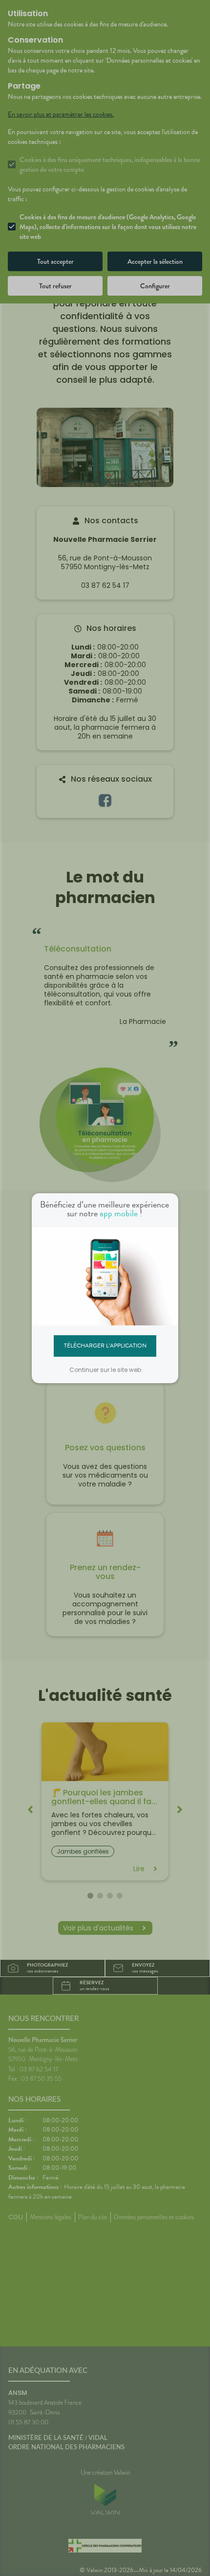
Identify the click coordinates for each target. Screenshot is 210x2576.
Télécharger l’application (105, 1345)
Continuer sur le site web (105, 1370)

* * *

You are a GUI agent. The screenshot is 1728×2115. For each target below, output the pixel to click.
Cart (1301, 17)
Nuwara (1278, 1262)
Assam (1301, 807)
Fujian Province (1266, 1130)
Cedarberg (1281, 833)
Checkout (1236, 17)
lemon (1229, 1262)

▶ [Task instructions]
Of all the entries above, retype exactly the lines from the line with "You are a GUI" to the line with "lemon (1229, 1262)", both included, and no others.

▶ [Written answer]
You are a GUI agent. The screenshot is 1728×2115. For each target below, output the pixel to click.
Cart (1301, 17)
Nuwara (1278, 1262)
Assam (1301, 807)
Fujian Province (1266, 1130)
Cedarberg (1281, 833)
Checkout (1236, 17)
lemon (1229, 1262)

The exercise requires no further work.